BEGIN Study text
Latrobe Valley frontline workers forced to regularly deal with ice-affected individuals are pleased help is on its way.
On Thursday the State Government announced it will implement a $45.5 million Ice Action Plan to combat the drug methamphetamine, commonly known as ice.
Recognising ice users are often aggressive and violent when presenting to health centres, funding has been directed to train workers in responding to drug-affected patients, support for them following incidents of abuse in the workplace and infrastructure to make visitors and workers in health centres safer.
According to a Turning Point report, between 2011 and 2012 there were 77 ice related ambulance callouts, whereas between 2012 and 2013, there were 231.
Welcoming the programs and support, Ambulance Victoria Gippsland regional manager Paul James said the organisation appreciated the plan’s focus on regional areas.
Mr James said while ice abuse callouts were increasing, alcohol remained the biggest single cause of substance abuse call outs with 2594 between 2011 and 2012 and 3692 between 2012 and 2013.
“Only weeks ago, Ambulance Victoria released statistics that showed there were 314 reports of assaults on paramedics in 2013/14 and this is unacceptable,” Mr James said.
END Study text
• **What to do**
List everything that the article above says the Ice Action Plan's funding has been directed to.
BEGIN Source data
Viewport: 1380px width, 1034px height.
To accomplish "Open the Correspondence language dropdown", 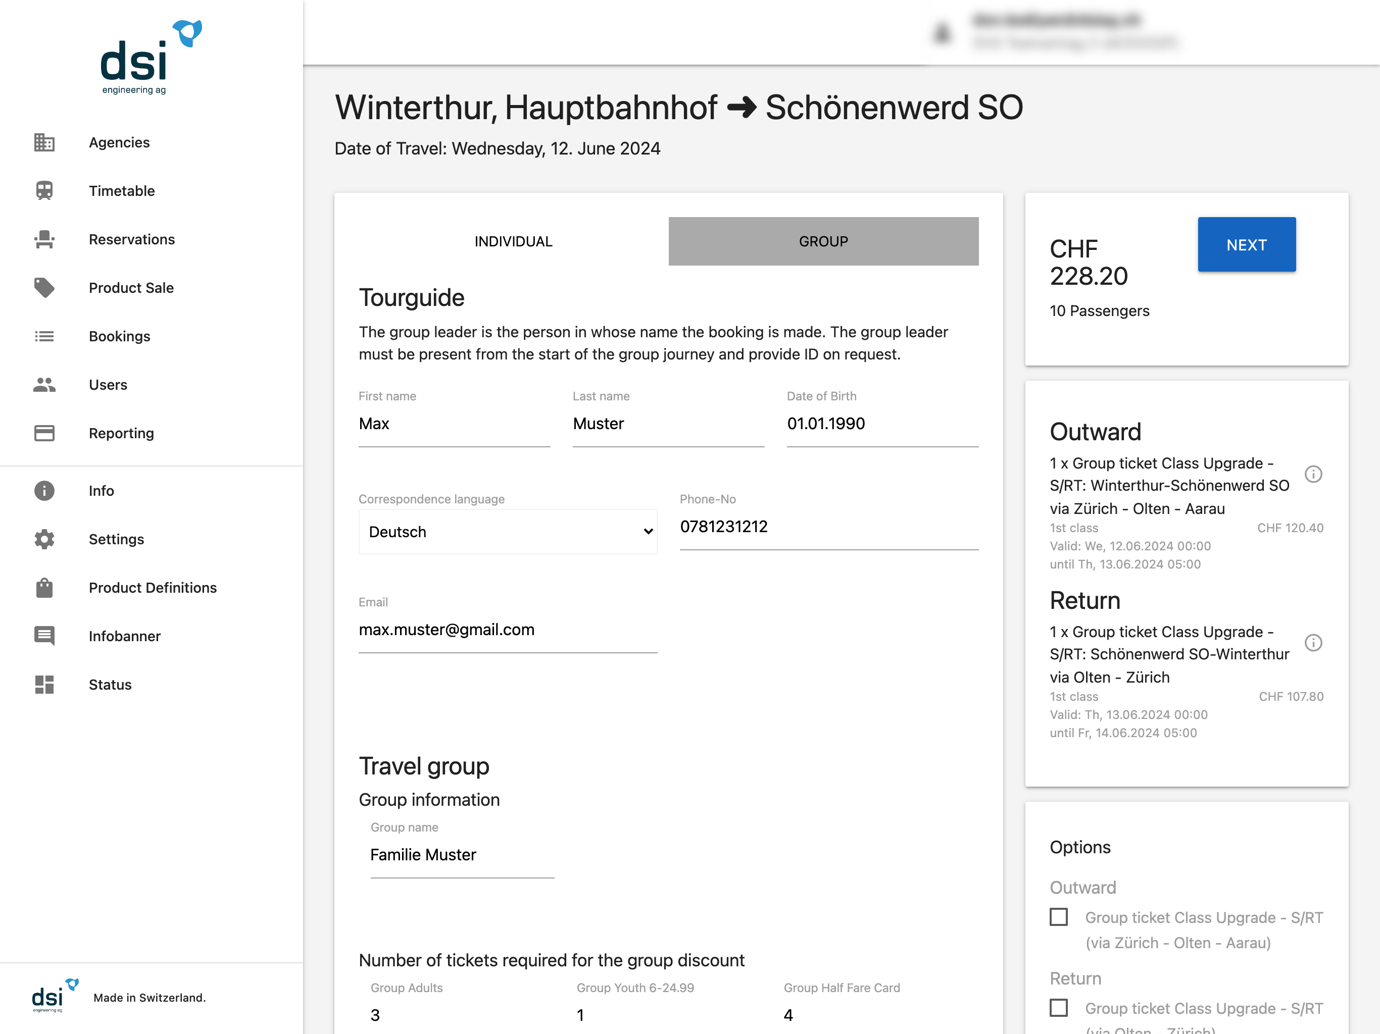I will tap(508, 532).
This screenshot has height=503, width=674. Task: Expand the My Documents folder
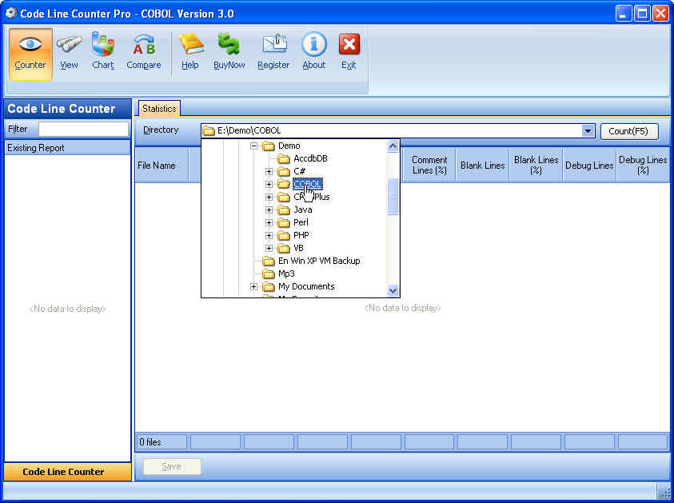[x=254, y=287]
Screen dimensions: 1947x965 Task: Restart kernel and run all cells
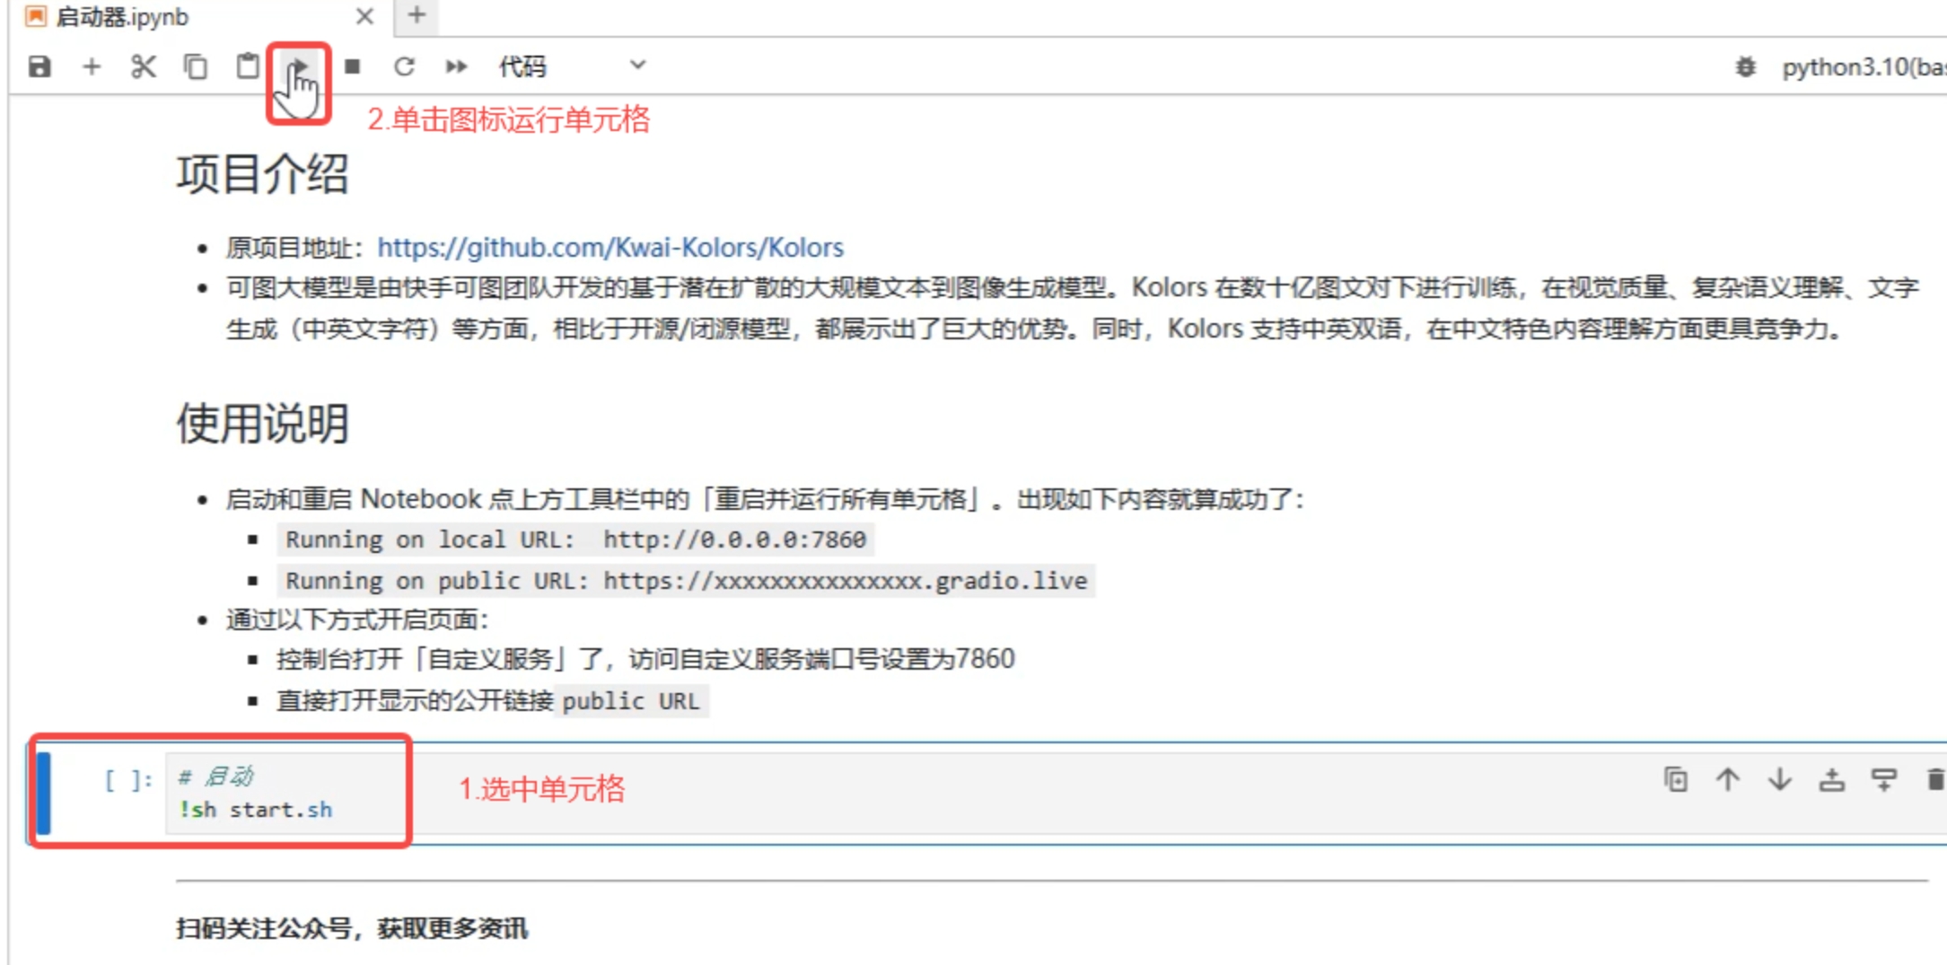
END Source data
• **Solution**
- Training workers to respond to drug-affected patients
- Support for workers after incidents of abuse in the workplace
- Infrastructure to make visitors and workers in health centres safer